What was Jane like when I knew her? Certainly unlike anything this post mortem adulation would suggest. I saw not a glamorous legend but a disturbed, ailing woman, desperately unsure of herself. As for wit, there was little evidence of it. She was petulant, fussy, irritable. Bohemian? Suburban seemed a far more apt description.

Charles Bukowski:

We had established a mutual admiration and rapport in our letters. His were explosive with pain and humor, an amazing amalgam of wordplay, ripe, earthy, vulgar,; his language leapt from the page like a van Gogh, galvanic, whirling, immediate, full of raw violence, color, and light; he was an American Dylan Thomas but bolder, cruder, meaner, more daring, not stuck in tradition. He was more savage than Celine, Miller, or Jan Cremer…but he was also gentle.

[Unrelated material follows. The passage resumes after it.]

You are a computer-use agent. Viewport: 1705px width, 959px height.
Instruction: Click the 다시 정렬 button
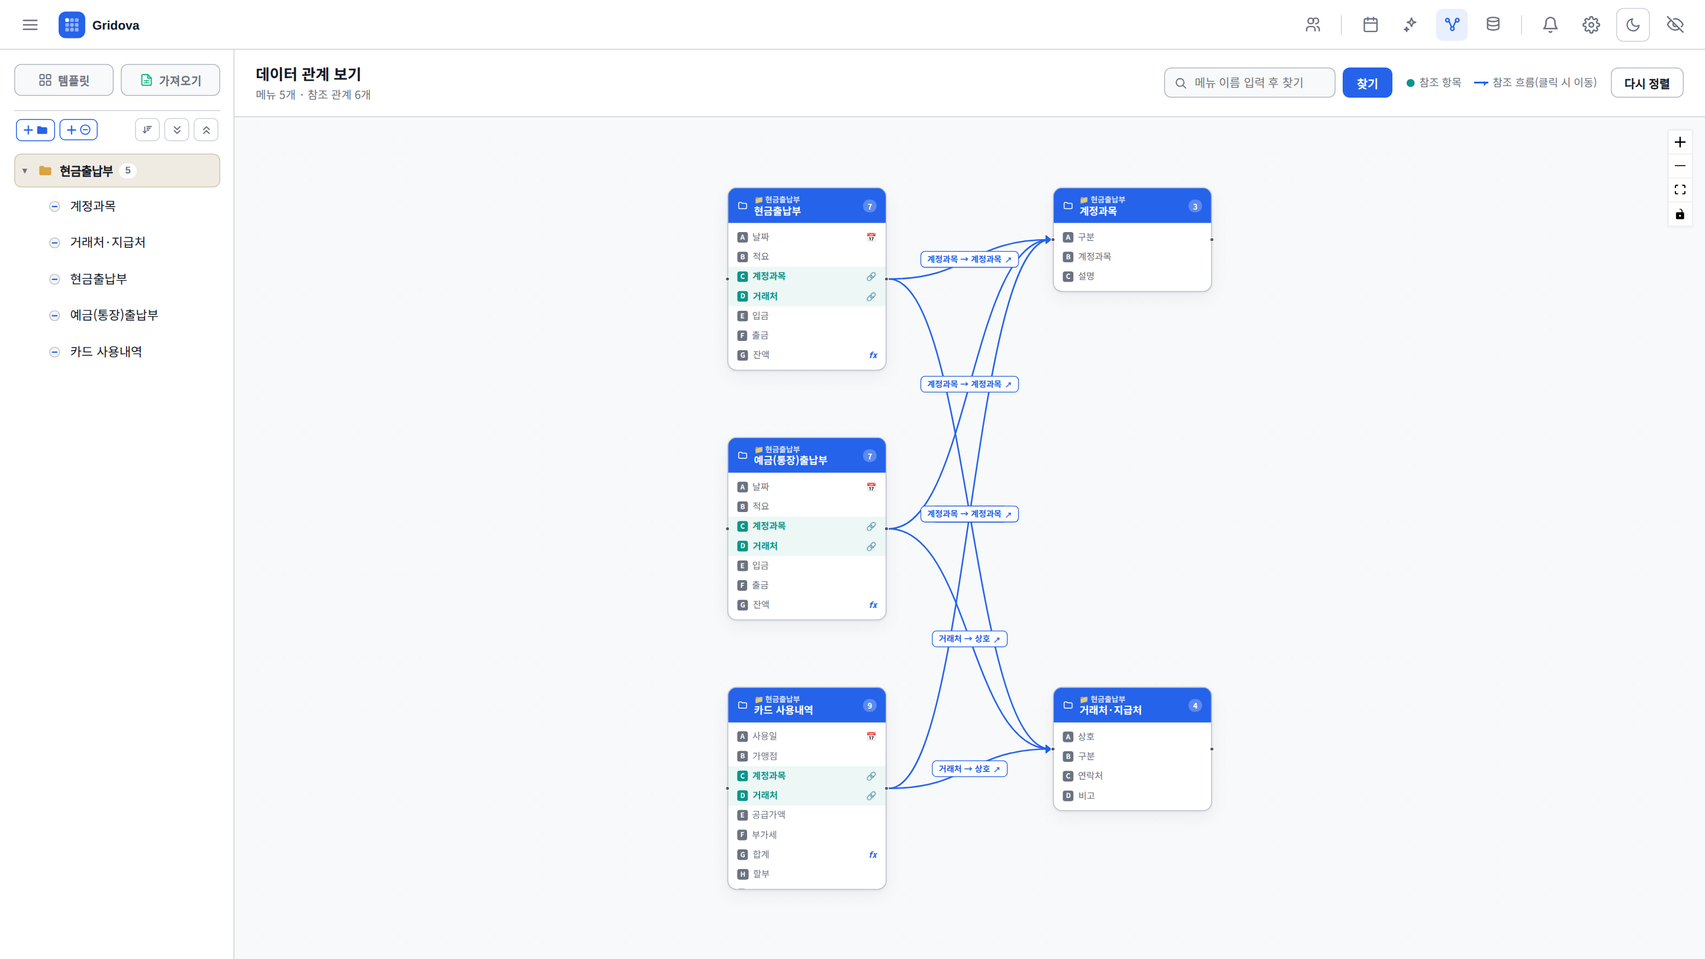click(x=1647, y=83)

The man, the drunken writer, would not wear well. He never tired of bragging and boasting, of clamoring for attention. His competitive spirit, arrogance, and macho pose were irritating. When drunk, which was after 5:00 p.m., he had an insulting mockery in his voice; his aim was to crush others. Before fie he was a lamb, literally sheepish with shame and guilt. I believe his hurt eyes got their color from envy and jealousy. He’d shout, “I’m Charles Bukowski. Watch my steam, baby. I’m the king, I’m the greatest!”

Forgotten Ladies

Longtime journalist and fiction writer Gary Indiana—his new novel, The Shanghai Gesture, sits in my to-be-read pile—uses his engaging if mind-zappingly Day-Glo blog to enthuse about Jane Bowles‘ 1943 novel, Two Serious Ladies, which he argues isn’t just a lost classic but indeed a “perfect book.” There are a couple of obvious reasons why the book seems to have fallen off the larger critical radar: Bowles’ career was overshadowed by that of her more famous husband, Paul, and its lesbian themes didn’t go over well with a World War II-era audience. Best as I can tell, the book is currently out of print in the U.S., though relatively affordable used copies are available (I’m considering this one, by virtue of its cover alone). (Update: Once again, a wise commenter corrects me, noting that the novel is included in My Sister’s Hand in Mine: The Collected Works of Jane Bowles.)

But if there were problems with bad timing then, there are no excuses now. Indiana writes:

The structure of Two Serious Ladies has, as far as I know, no direct precedent in literature. Neither the lives nor the happenings in the two women’s lives are at all intertwined, nor do they “alternate” the way novels rich in subplots do. The book simply, abruptly, abandons Christina Goering in mid-¬novel, so to speak, and jumps into the story of the Copperfields in Panama….

Jane Bowles devised a brilliantly original technique to splice two almost completely disconnected narratives into perfectly harmonious movements of the same story. Each mirrors the other in ways that are both logical and inexplicable. Two Serious Ladies captures the haphazardness of human connections in a world of transience. The two brief moments of contact between its subjects constitute the book’s sole concession to “plot.” It’s the finest novel ever written by an American, actually, the only one I’ve never repeatedly picked up without reading straight through to the end.

The book certainly struck Bowles’ husband. As Millicent Dillon writes in A Little Original Sin, her biography of Jane Bowles, “Two Serious Ladies had a profound influence on Paul when he read it. As he himself says, it was the generating force that brought him back to fiction. And there is, in fact, in The Sheltering Sky a curious resemblance to Two Serious Ladies…. [Both] are novels that deal with the same basic themes: choice, sin, sex, and the spirit.”